Description (incidence and severity):
Not a dermal study.
Mortality:
no mortality observed
Description (incidence):
All females in the control, 200, 400, and 1200 ppm groups survived to the scheduled necropsy on Gestation Day 21.
Body weight and weight changes:
effects observed, treatment-related
Description (incidence and severity):
In the 1200 ppm group, lower mean body weight gains or mean body weight losses were generally noted throughout the study; differences were statistically significant on Gestation Day 6–7 and when the Gestation Days 6–9, 12–15, and 6–21 cumulative intervals were evaluated compared to the control group. As a result, mean absolute body weights and the mean corrected body weight change in the 1200 ppm group were statistically significantly lower (5.1% to 9.0% for mean absolute body weights and 50.6% for corrected body weight change) than the control group during Gestation Days 7–21. In addition, a statistically significantly lower mean corrected body weight gain was noted at 1200 ppm group resulting in a statistically significantly lower mean corrected body weight (9.4%) in this group compared to the control group. Furthermore, the mean gravid uterine weight in the 1200 ppm group was 8.10% lower than the control group; the difference was not statistically significant. The effects on maternal body weight and food consumption in the 1200 ppm group are considered likely to be related to issues of palatability as this is often observed with fragrance substances and are therefore considered not adverse

A statistically significantly lower mean body weight gain was noted in the 400 ppm group when the Gestation Day 6–9 cumulative interval was evaluated, and statistically significantly lower mean body weight gains were noted in the 200 and 400 ppm groups when the entire treatment period (Gestation Days 6–21) was evaluated compared to the control group. However, these differences had no effect on absolute mean body weights and were therefore considered test substance-related but not adverse. Mean corrected body weights, corrected body weight gains, and gravid uterine weights in the 200 and 400 ppm groups were unaffected by test substance administration. Differences from the control group were slight and not statistically significant.
Food consumption and compound intake (if feeding study):
effects observed, treatment-related
Description (incidence and severity):
In the 1200 ppm group, mean food consumption, evaluated as g/animal/day, was statistically significantly lower generally throughout the exposure period and when the Gestation Days 6–9, 9–12, 12–15, 15–21, and 6–21 cumulative intervals were evaluated compared to the control group. The effects on maternal body weight and food consumption in the 1200 ppm group are considered likely to be related to issues of palatability as this is often observed with fragrance substances and are therefore considered not adverse.

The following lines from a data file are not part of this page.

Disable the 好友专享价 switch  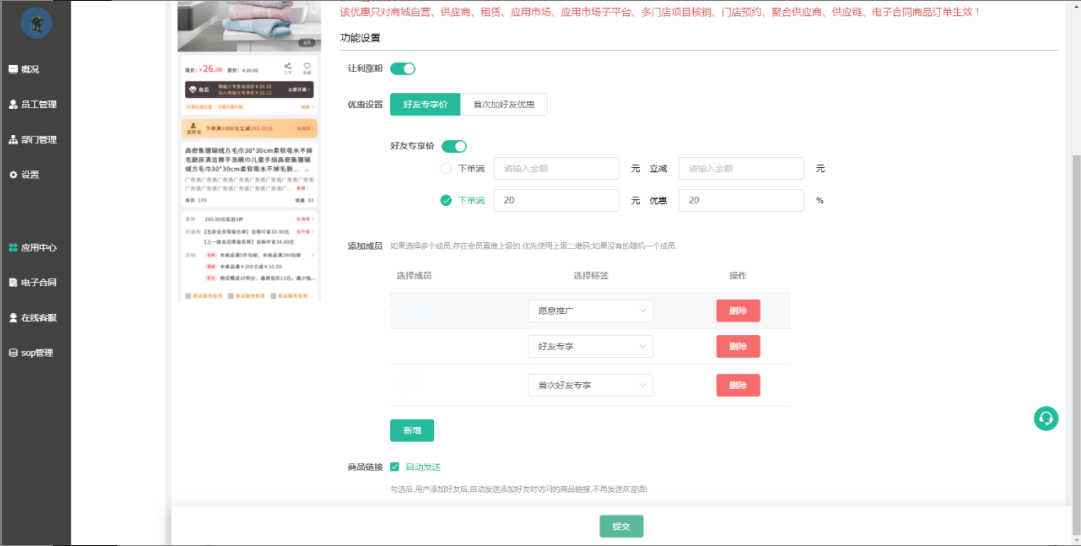[x=454, y=146]
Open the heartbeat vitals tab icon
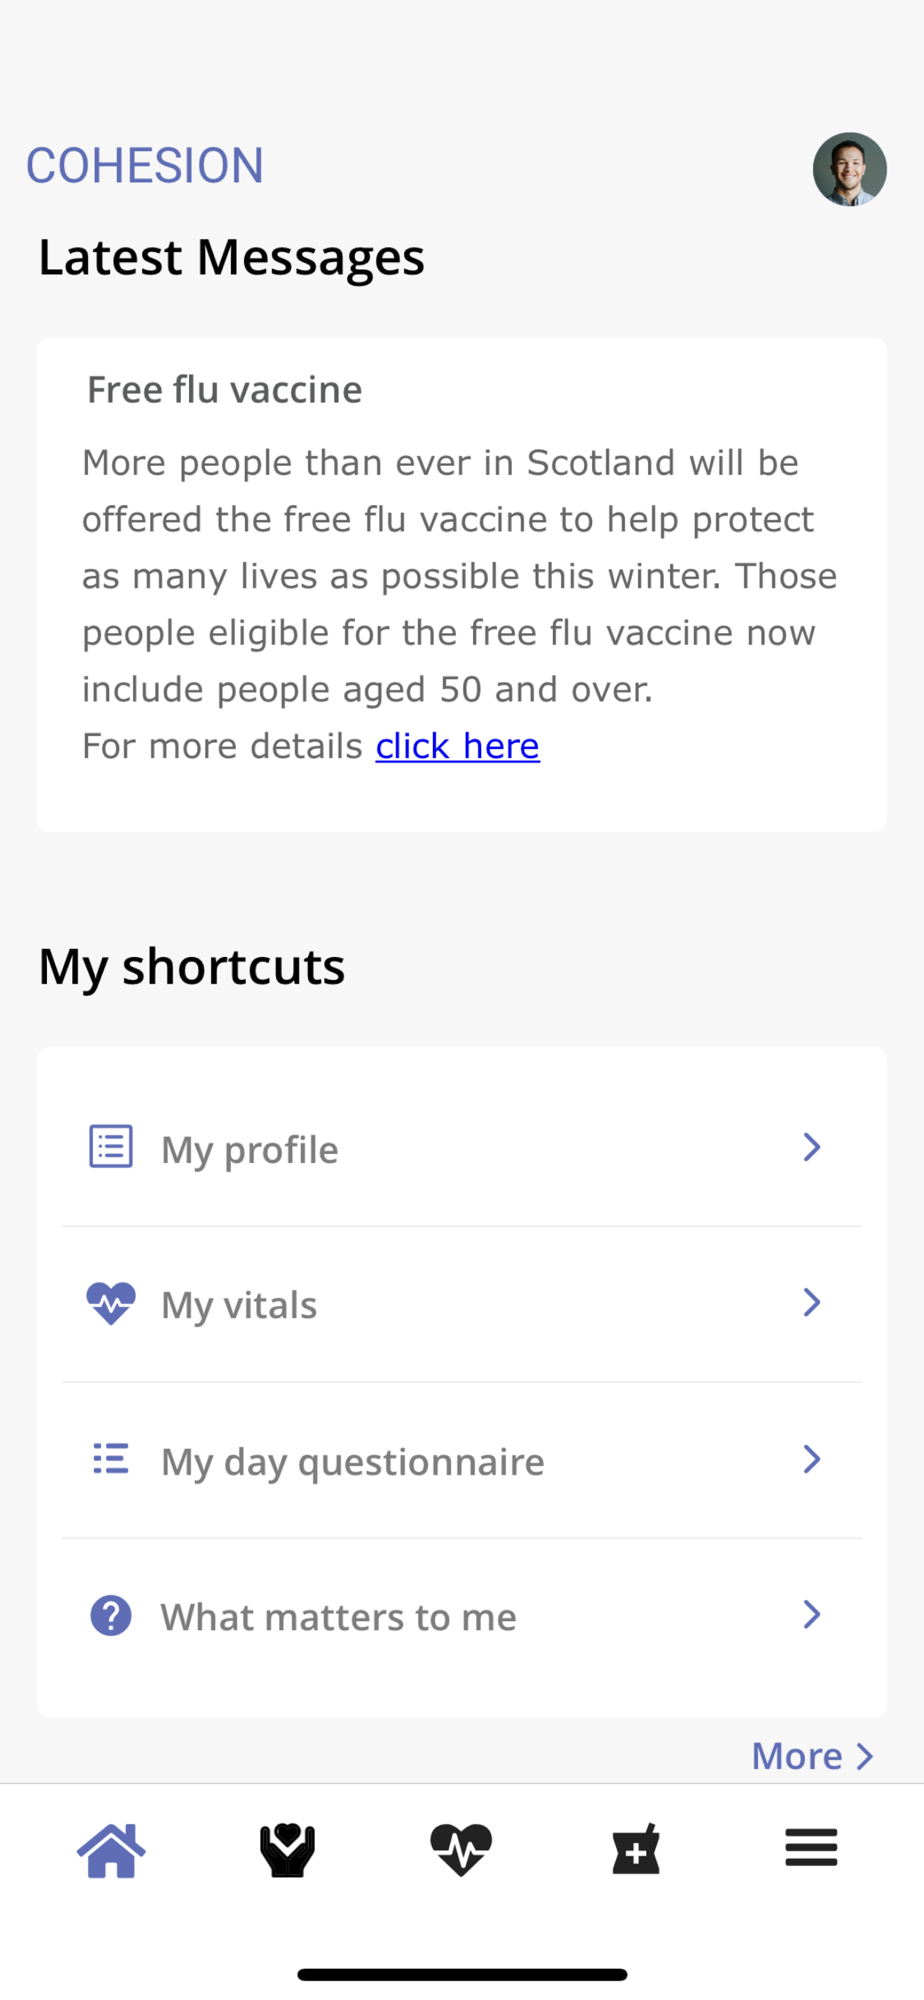 pyautogui.click(x=461, y=1849)
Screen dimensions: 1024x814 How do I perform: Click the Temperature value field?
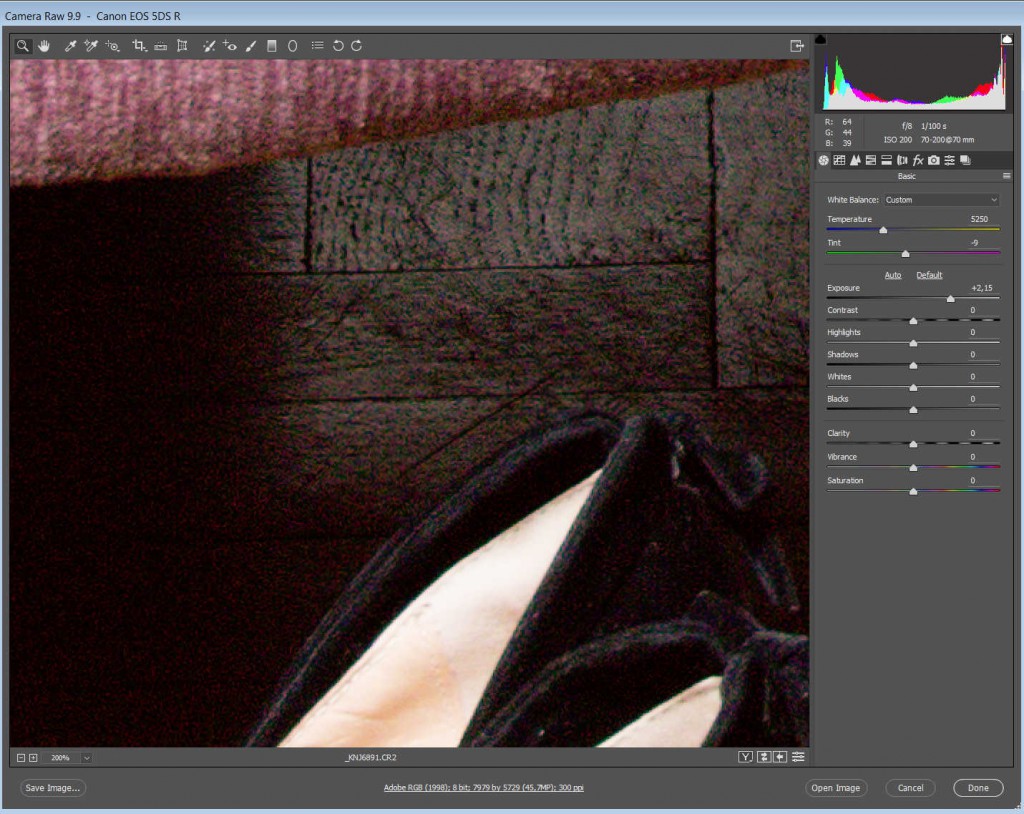979,219
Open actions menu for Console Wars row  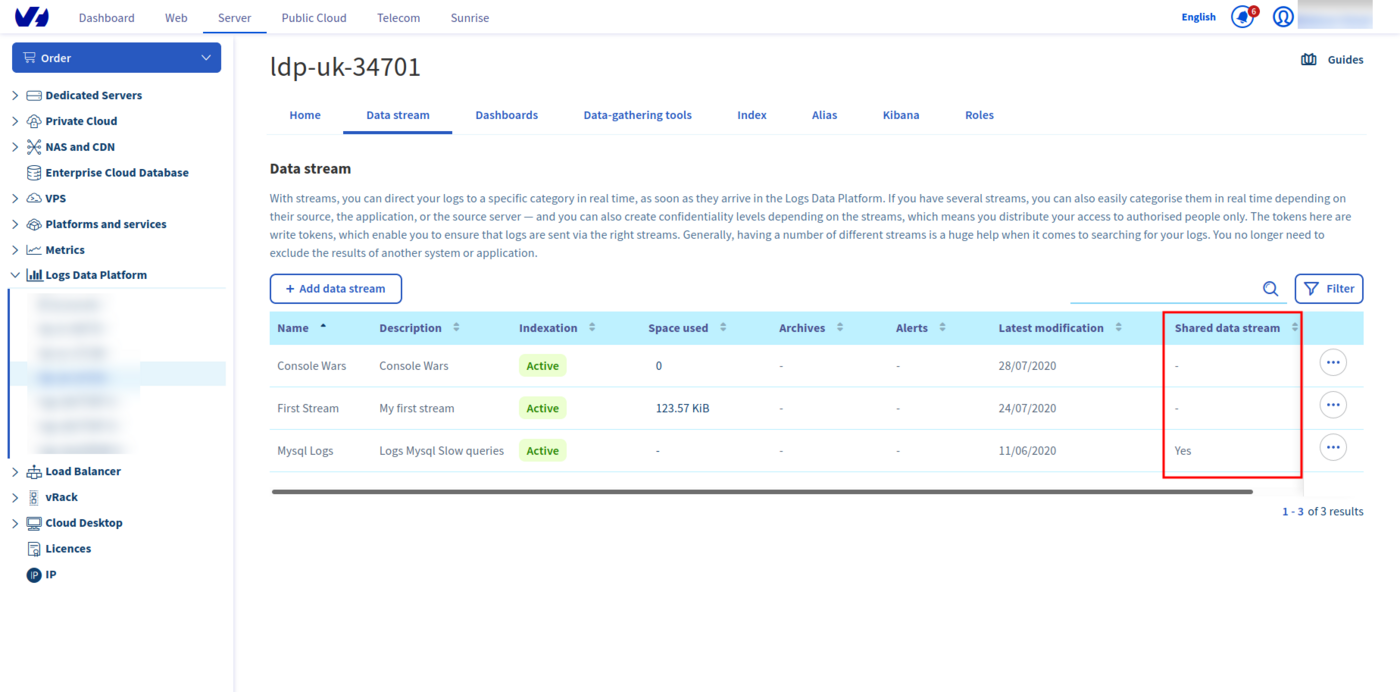1332,362
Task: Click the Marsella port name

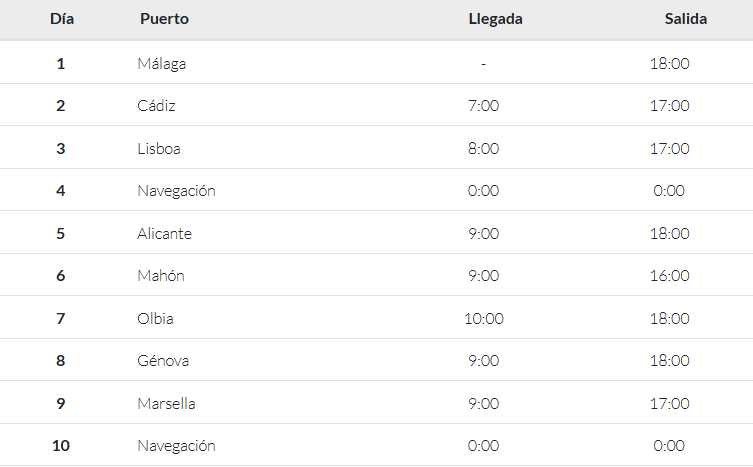Action: tap(166, 404)
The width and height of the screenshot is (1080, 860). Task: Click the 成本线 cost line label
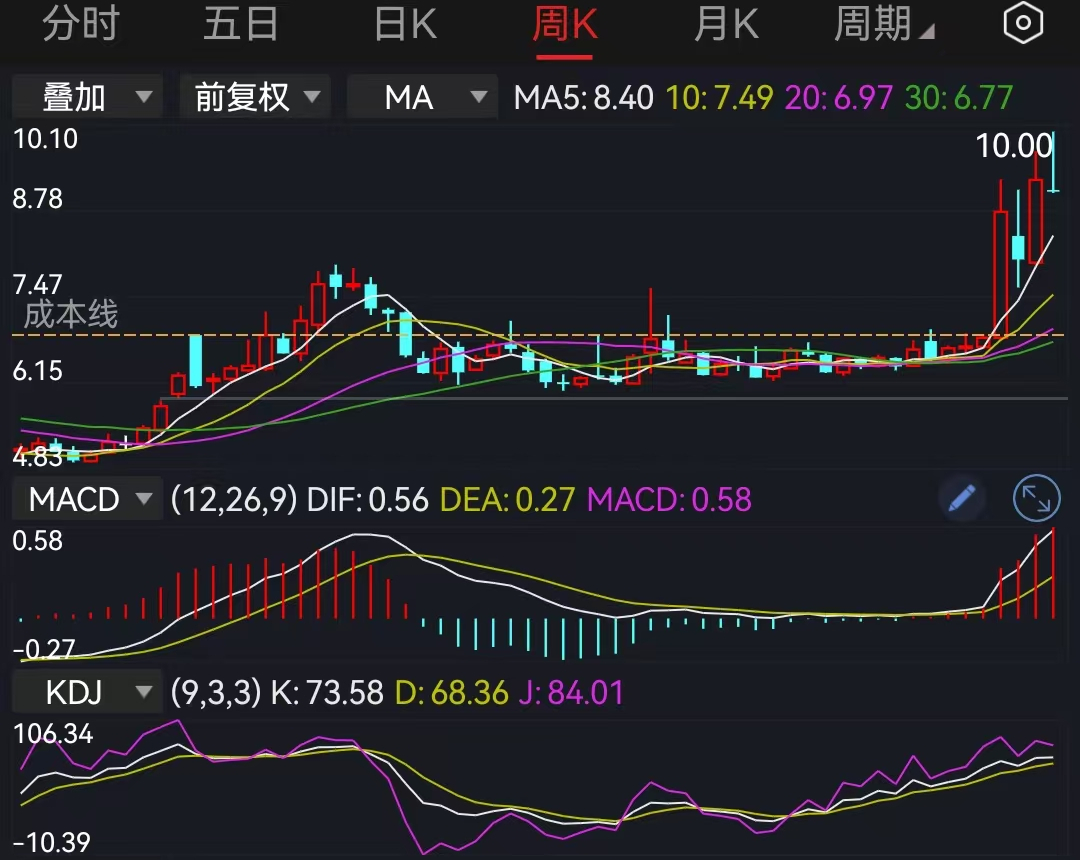point(70,315)
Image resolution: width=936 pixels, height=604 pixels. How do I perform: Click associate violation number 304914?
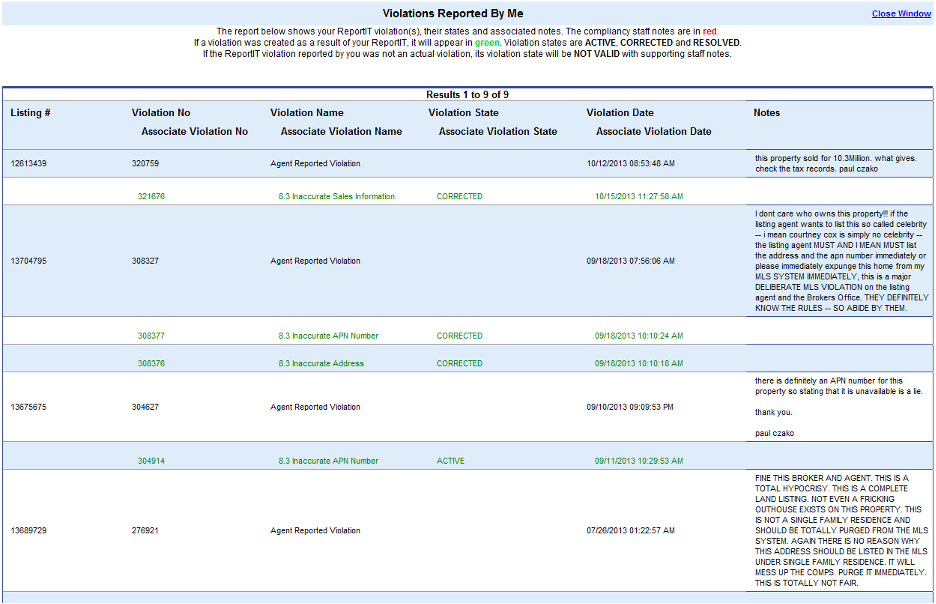[151, 461]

Mean maternal food consumption in the 200 and 400 ppm groups were lower than the control values generally during the exposure period; values were generally statistically significant. However, these changes were not of sufficient magnitude to affect mean absolute body weights or body weight gains in these groups, and were therefore considered test substance-related but not considered adverse.
Food efficiency:
not specified
Water consumption and compound intake (if drinking water study):
not specified
Ophthalmological findings:
not examined
Haematological findings:
not examined
Clinical biochemistry findings:
not examined
Urinalysis findings:
not examined
Behaviour (functional findings):
not examined
Immunological findings:
not examined
Organ weight findings including organ / body weight ratios:
no effects observed
Description (incidence and severity):
There were no test substance-related alterations in thyroid or liver weight.
Gross pathological findings:
no effects observed
Description (incidence and severity):
Review of the gross necropsy observations revealed no observations that were considered to be associated with administration of the test substance.
Neuropathological findings:
not examined
Histopathological findings: non-neoplastic:
no effects observed
Description (incidence and severity):
There were no test substance-related histologic changes. Remaining histologic changes were considered to be incidental findings or related to some aspect of experimental manipulation other than administration of the test substance. There was no test substance-related alteration in the prevalence, severity, or histologic character of those incidental tissue alterations.
Histopathological findings: neoplastic:
no effects observed
Other effects:
no effects observed
Description (incidence and severity):
Thyroid Hormones
There were no test substance-related effects on thyroid hormone values at any exposure level. Differences from the control group were not statistically significant and were considered to be the result of normal biological variation.
Number of abortions:
no effects observed
Pre- and post-implantation loss:
no effects observed
Total litter losses by resorption:
no effects observed
Early or late resorptions:
not examined
Dead fetuses:
no effects observed
Changes in pregnancy duration:
no effects observed
Changes in number of pregnant:
not examined
Other effects:
effects observed, treatment-related
Description (incidence and severity):
Effects on intrauterine growth at 1200 ppm were considered test substance-related and advers. Intrauterine survival in the 1200 ppm groups was unaffected by test substance administration.
Details on maternal toxic effects:
Ovarian and Uterine Examinations
In the 1200 ppm group, mean male (5.53 g), female (5.19 g), and combined (5.35 g) fetal weights were statistically significantly lower than the concurrent control group (5.89, 5.59, and 5.74 g, respectively) and the minimum mean value in the Charles River Ashland historical control data (5.955, 5.653, and 5.817 g, respectively; version 2019.01). The effects on intrauterine growth at 1200 ppm were considered test substance-related and adverse. Intrauterine survival in the 1200 ppm groups was unaffected by test substance administration.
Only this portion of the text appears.